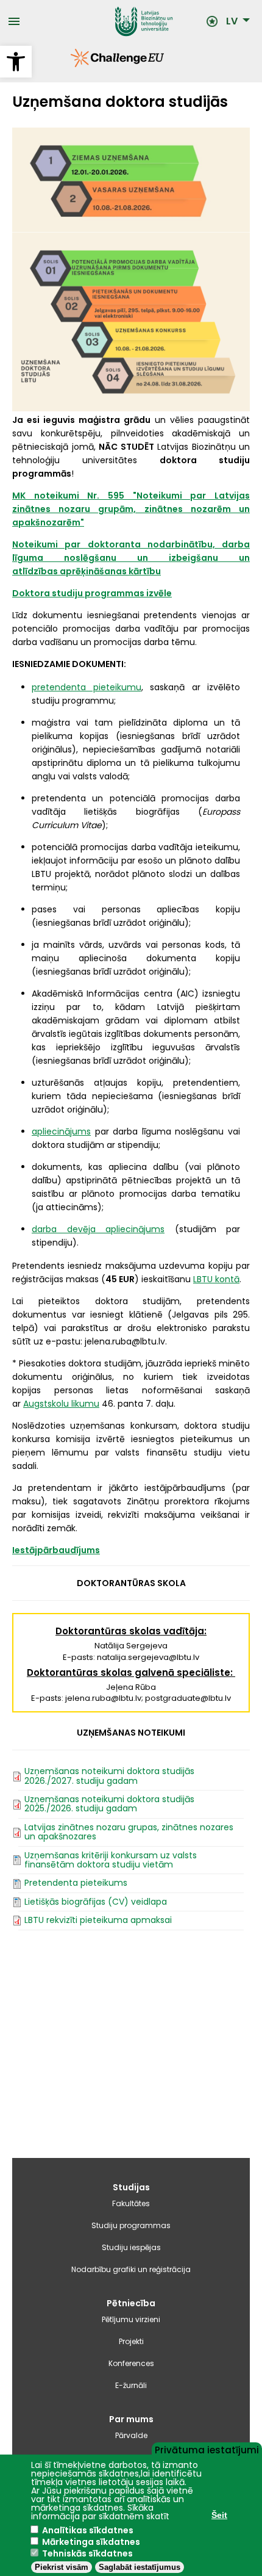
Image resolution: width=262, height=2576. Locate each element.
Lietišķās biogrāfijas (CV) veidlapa (95, 1902)
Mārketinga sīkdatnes (91, 2542)
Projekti (131, 2341)
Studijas (131, 2187)
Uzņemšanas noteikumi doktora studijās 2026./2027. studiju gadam (109, 1775)
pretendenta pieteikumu (86, 687)
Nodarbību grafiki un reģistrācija (131, 2269)
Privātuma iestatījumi (207, 2449)
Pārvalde (131, 2435)
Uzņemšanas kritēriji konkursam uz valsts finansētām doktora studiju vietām (110, 1860)
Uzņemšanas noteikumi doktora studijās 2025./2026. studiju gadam (109, 1803)
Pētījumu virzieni (131, 2319)
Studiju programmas (131, 2225)
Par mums (131, 2419)
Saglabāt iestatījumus (139, 2567)
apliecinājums (61, 1131)
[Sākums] (113, 21)
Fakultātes (131, 2203)
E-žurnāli (131, 2385)
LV (232, 21)
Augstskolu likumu (61, 1404)
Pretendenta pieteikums (75, 1883)
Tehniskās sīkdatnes (87, 2553)
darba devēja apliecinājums (98, 1229)
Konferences (131, 2363)
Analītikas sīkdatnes (87, 2530)
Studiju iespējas (131, 2247)
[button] (16, 62)
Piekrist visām (61, 2567)
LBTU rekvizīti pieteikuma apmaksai (98, 1920)
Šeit (219, 2515)
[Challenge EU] (70, 64)
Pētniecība (131, 2303)
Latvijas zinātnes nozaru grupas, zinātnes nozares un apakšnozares (128, 1831)
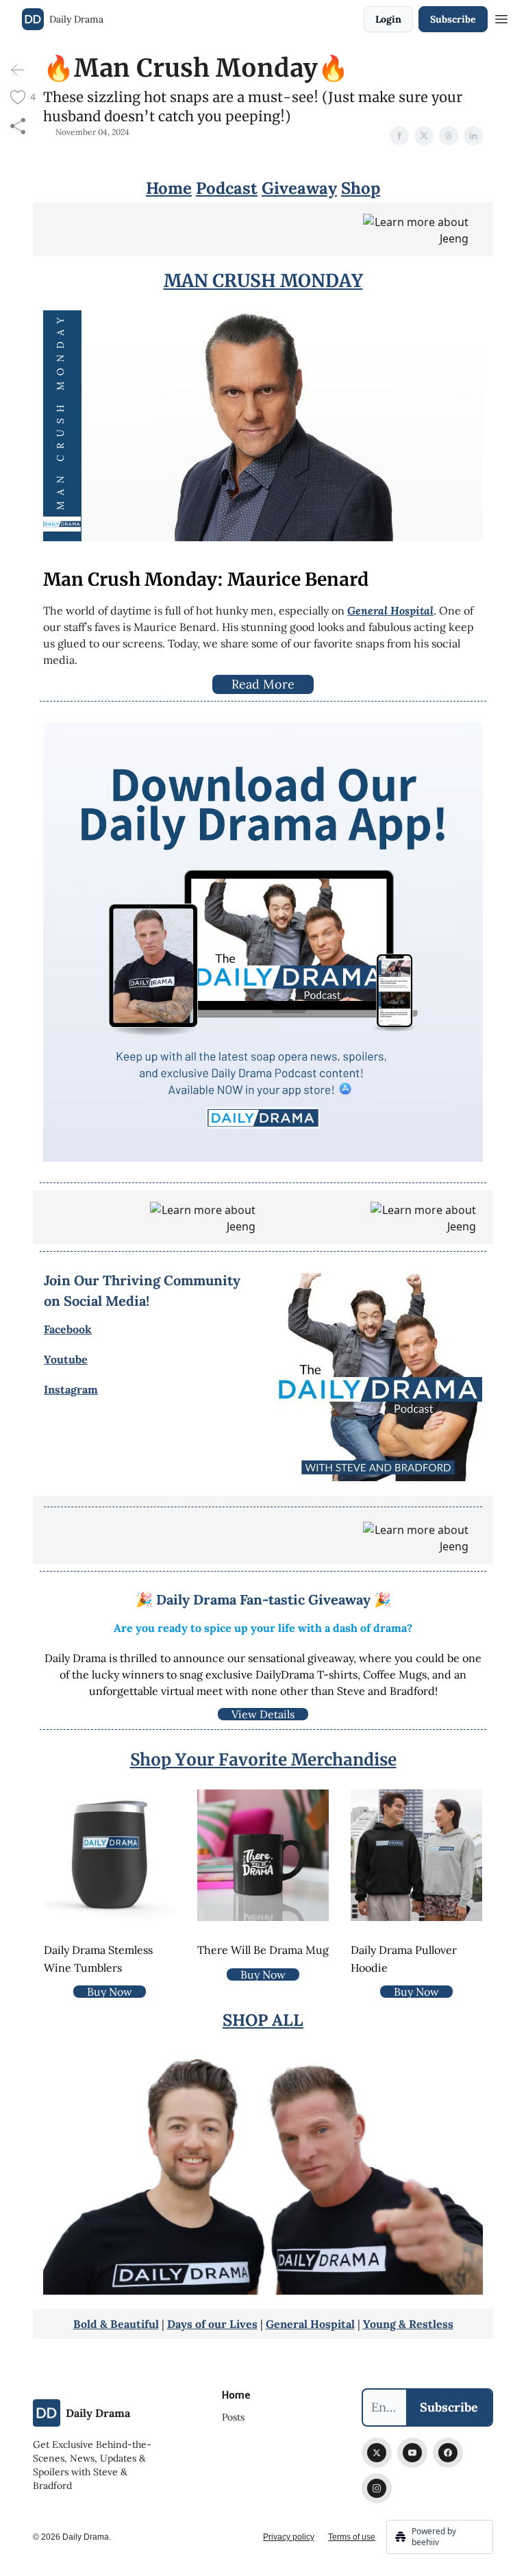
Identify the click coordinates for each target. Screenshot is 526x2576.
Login (388, 19)
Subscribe (453, 19)
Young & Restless (408, 2324)
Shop (360, 188)
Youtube (66, 1359)
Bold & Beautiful (116, 2324)
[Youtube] (412, 2453)
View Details (263, 1714)
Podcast (227, 188)
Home (169, 188)
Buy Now (109, 1991)
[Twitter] (377, 2453)
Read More (263, 684)
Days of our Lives (212, 2324)
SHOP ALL (263, 2020)
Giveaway (299, 188)
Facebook (68, 1329)
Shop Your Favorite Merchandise (263, 1759)
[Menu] (501, 17)
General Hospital (310, 2324)
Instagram (71, 1389)
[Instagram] (377, 2488)
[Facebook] (448, 2453)
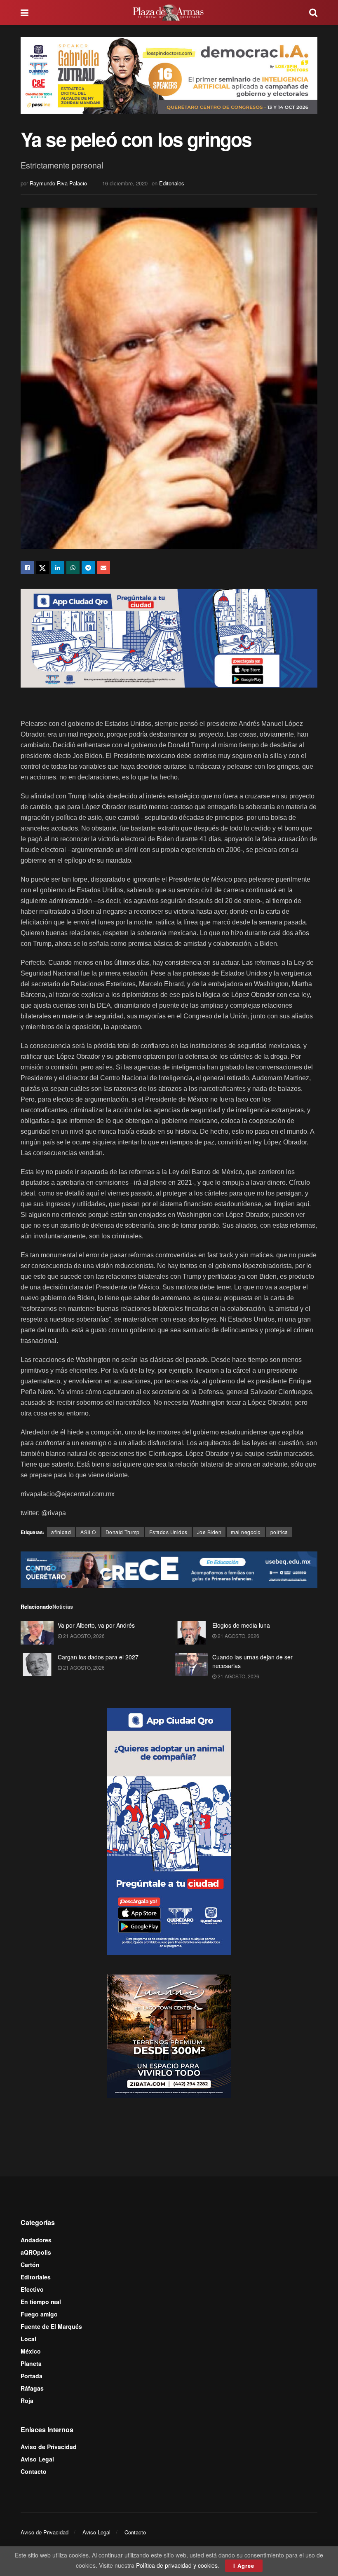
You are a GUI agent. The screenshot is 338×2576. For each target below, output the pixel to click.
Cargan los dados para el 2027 (98, 1657)
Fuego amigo (39, 2314)
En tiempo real (41, 2302)
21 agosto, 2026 (83, 1635)
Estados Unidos (168, 1531)
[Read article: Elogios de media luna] (191, 1633)
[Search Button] (313, 12)
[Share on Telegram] (88, 567)
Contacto (34, 2471)
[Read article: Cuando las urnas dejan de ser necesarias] (191, 1664)
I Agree (243, 2565)
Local (28, 2339)
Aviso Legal (37, 2459)
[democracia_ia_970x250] (169, 74)
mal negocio (246, 1531)
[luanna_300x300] (169, 2035)
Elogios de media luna (241, 1625)
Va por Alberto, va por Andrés (96, 1625)
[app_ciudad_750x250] (169, 637)
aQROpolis (36, 2252)
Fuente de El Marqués (51, 2326)
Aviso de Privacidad (49, 2447)
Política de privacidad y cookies (177, 2565)
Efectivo (32, 2289)
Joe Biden (209, 1531)
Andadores (36, 2240)
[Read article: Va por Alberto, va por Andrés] (37, 1633)
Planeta (31, 2363)
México (31, 2351)
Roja (27, 2400)
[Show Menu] (24, 12)
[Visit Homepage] (169, 12)
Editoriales (171, 183)
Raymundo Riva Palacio (58, 183)
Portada (31, 2376)
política (279, 1531)
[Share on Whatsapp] (73, 567)
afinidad (61, 1531)
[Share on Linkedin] (57, 567)
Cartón (30, 2264)
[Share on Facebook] (27, 567)
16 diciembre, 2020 (125, 183)
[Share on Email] (103, 567)
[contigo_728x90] (169, 1569)
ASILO (88, 1531)
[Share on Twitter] (42, 567)
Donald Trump (123, 1531)
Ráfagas (32, 2388)
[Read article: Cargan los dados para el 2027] (37, 1664)
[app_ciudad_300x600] (169, 1831)
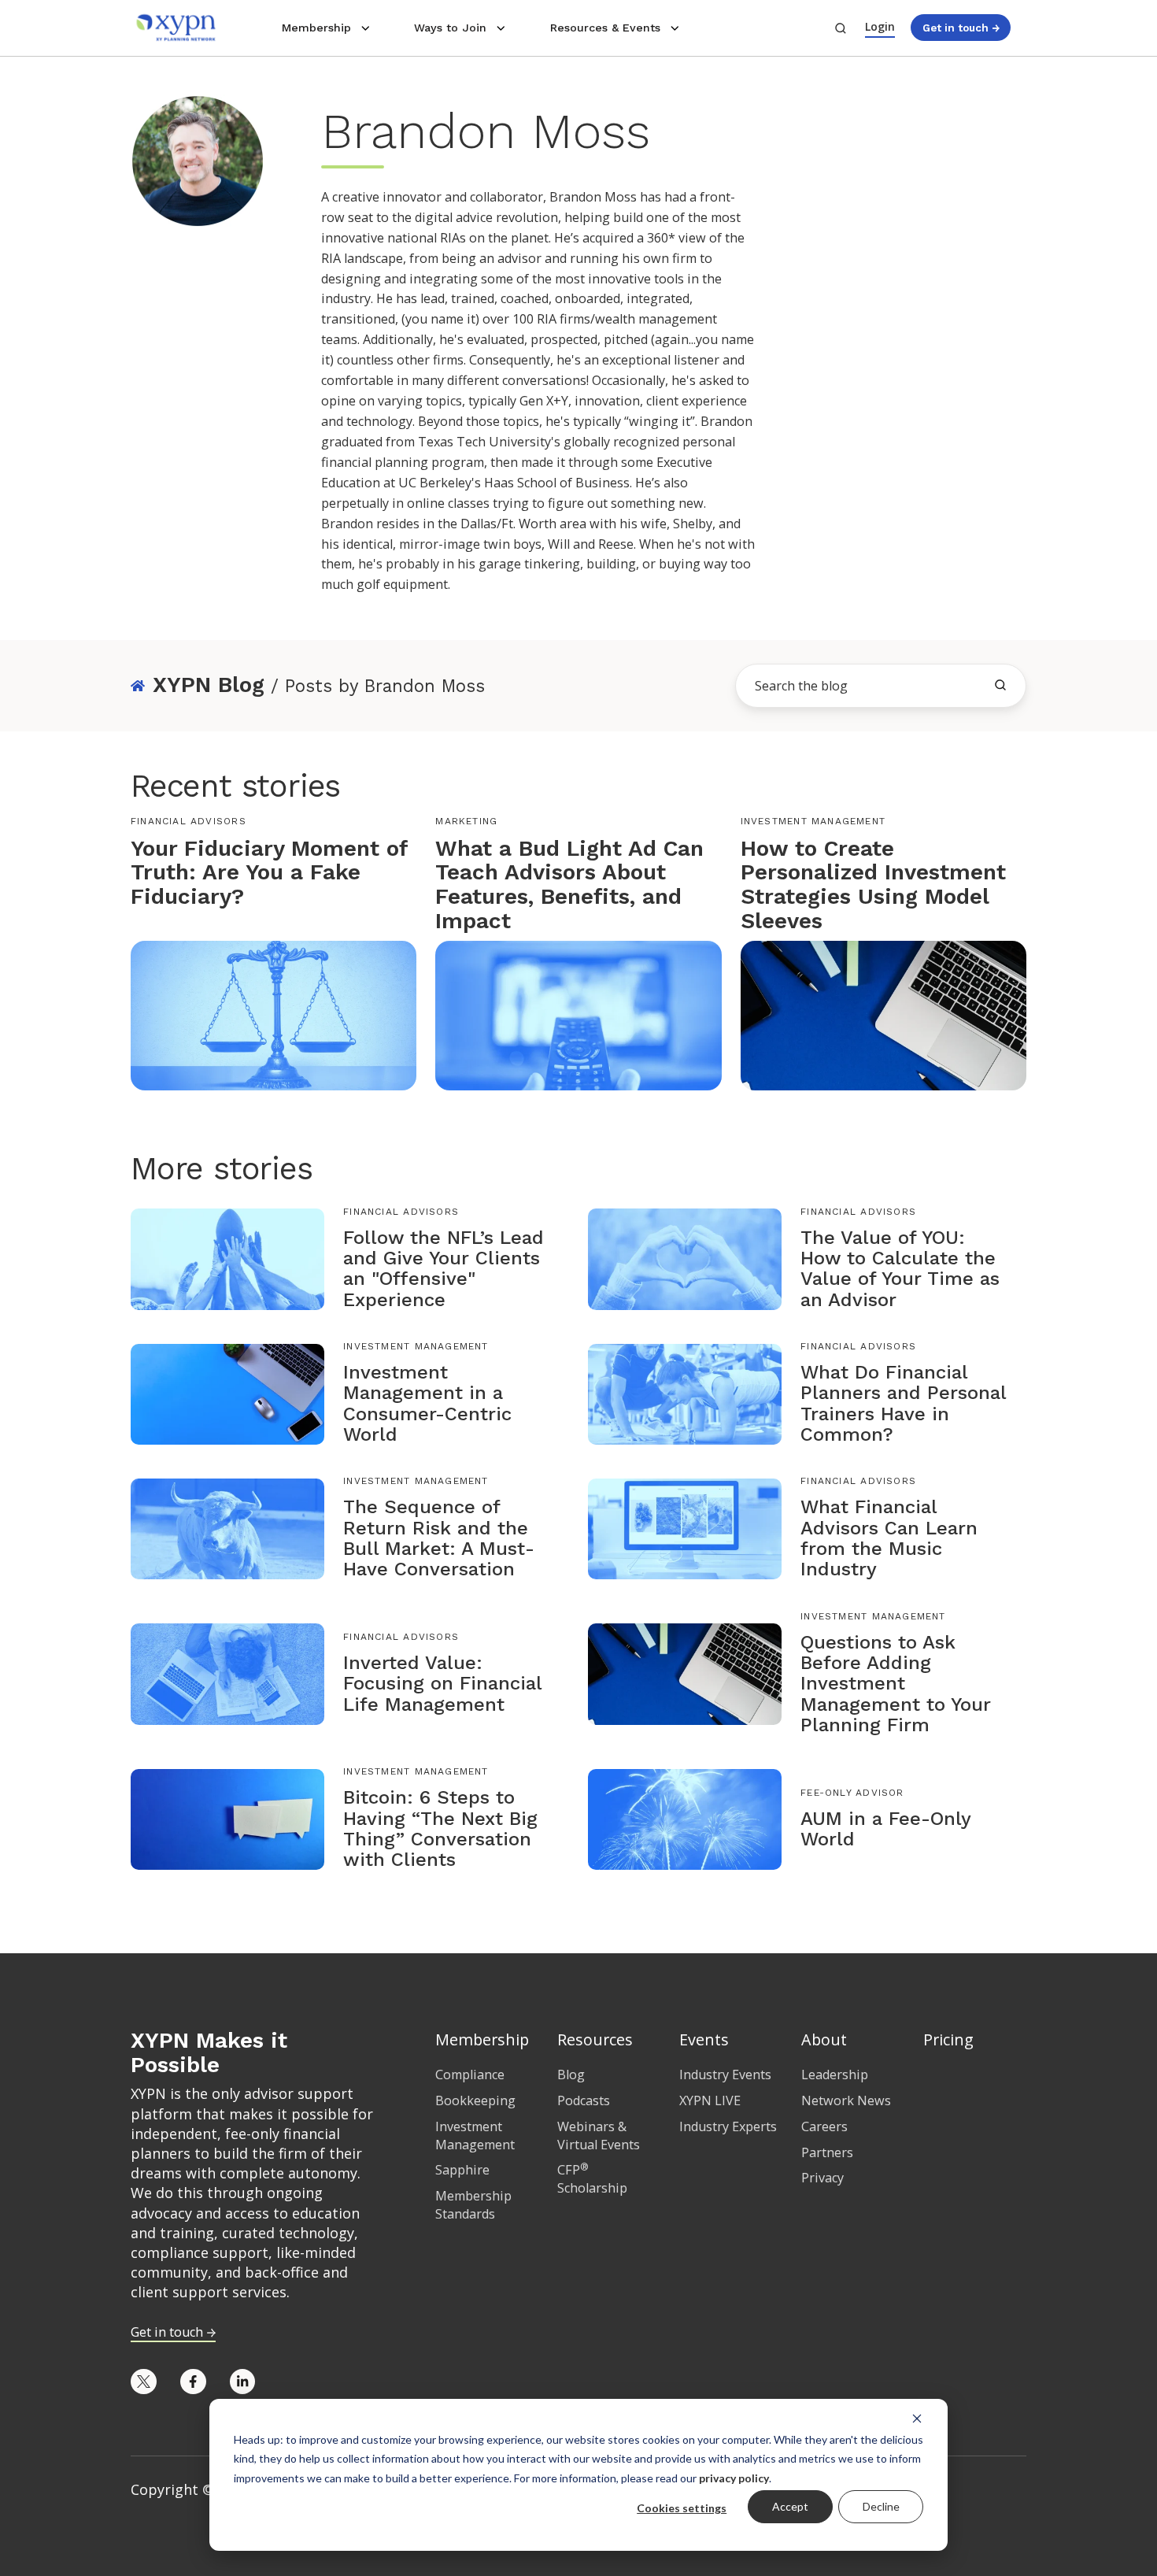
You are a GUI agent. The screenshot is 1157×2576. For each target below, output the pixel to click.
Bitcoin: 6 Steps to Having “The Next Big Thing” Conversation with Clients (440, 1828)
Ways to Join (450, 27)
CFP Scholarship (592, 2179)
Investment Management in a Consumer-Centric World (427, 1403)
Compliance (470, 2074)
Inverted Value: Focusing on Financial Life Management (442, 1683)
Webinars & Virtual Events (598, 2135)
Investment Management (813, 821)
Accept (790, 2506)
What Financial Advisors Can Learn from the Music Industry (889, 1538)
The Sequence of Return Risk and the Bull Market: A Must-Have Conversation (438, 1538)
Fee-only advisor (852, 1792)
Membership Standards (473, 2205)
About (824, 2039)
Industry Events (725, 2074)
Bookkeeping (475, 2100)
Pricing (948, 2039)
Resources (595, 2039)
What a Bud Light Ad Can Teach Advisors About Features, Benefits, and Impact (569, 884)
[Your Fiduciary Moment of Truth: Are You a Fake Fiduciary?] (273, 1014)
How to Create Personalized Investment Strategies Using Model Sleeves (873, 884)
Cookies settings (681, 2508)
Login (880, 26)
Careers (824, 2126)
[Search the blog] (1000, 685)
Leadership (834, 2074)
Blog (571, 2074)
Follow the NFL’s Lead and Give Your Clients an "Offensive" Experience (443, 1269)
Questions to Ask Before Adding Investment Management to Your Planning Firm (895, 1684)
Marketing (466, 821)
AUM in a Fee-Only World (885, 1829)
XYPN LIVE (710, 2100)
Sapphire (462, 2169)
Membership (316, 27)
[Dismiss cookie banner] (917, 2418)
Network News (846, 2100)
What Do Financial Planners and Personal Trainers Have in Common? (903, 1403)
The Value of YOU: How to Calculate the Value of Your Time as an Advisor (900, 1269)
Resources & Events (605, 27)
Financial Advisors (188, 821)
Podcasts (583, 2100)
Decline (881, 2506)
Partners (827, 2152)
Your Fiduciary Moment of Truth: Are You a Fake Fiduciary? (269, 872)
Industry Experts (728, 2126)
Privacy (822, 2177)
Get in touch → (961, 27)
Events (704, 2039)
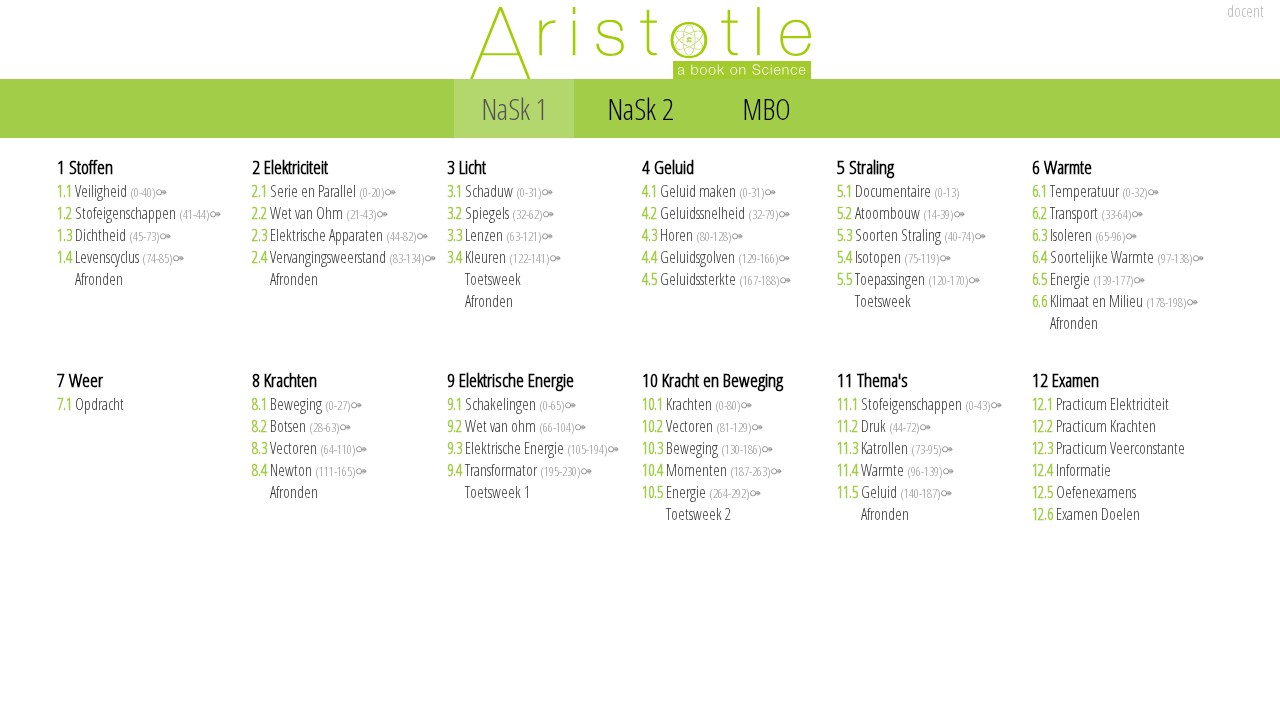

Exercise objective |
Lines from the one above containing "General Hospital (310, 2324)" down to the one containing "[Read article: Cuando" should be transcribed exactly, with both ends kept and no pictures.

Completed exercise |
General Hospital (310, 2324)
Instagram (71, 1389)
[Instagram] (377, 2488)
[Facebook] (448, 2453)
You are a GUI agent. The screenshot is 338×2576. For each target below, output the pixel to click.
Cargan los dados para el 2027 (98, 1657)
Fuego amigo (39, 2314)
En tiempo real (41, 2302)
21 agosto, 2026 (83, 1635)
Estados Unidos (168, 1531)
[Read article: Elogios de media luna] (191, 1633)
[Search Button] (313, 12)
[Share on Telegram] (88, 567)
Contacto (34, 2471)
[Read article: Cuando las urnas dejan de ser necesarias] (191, 1664)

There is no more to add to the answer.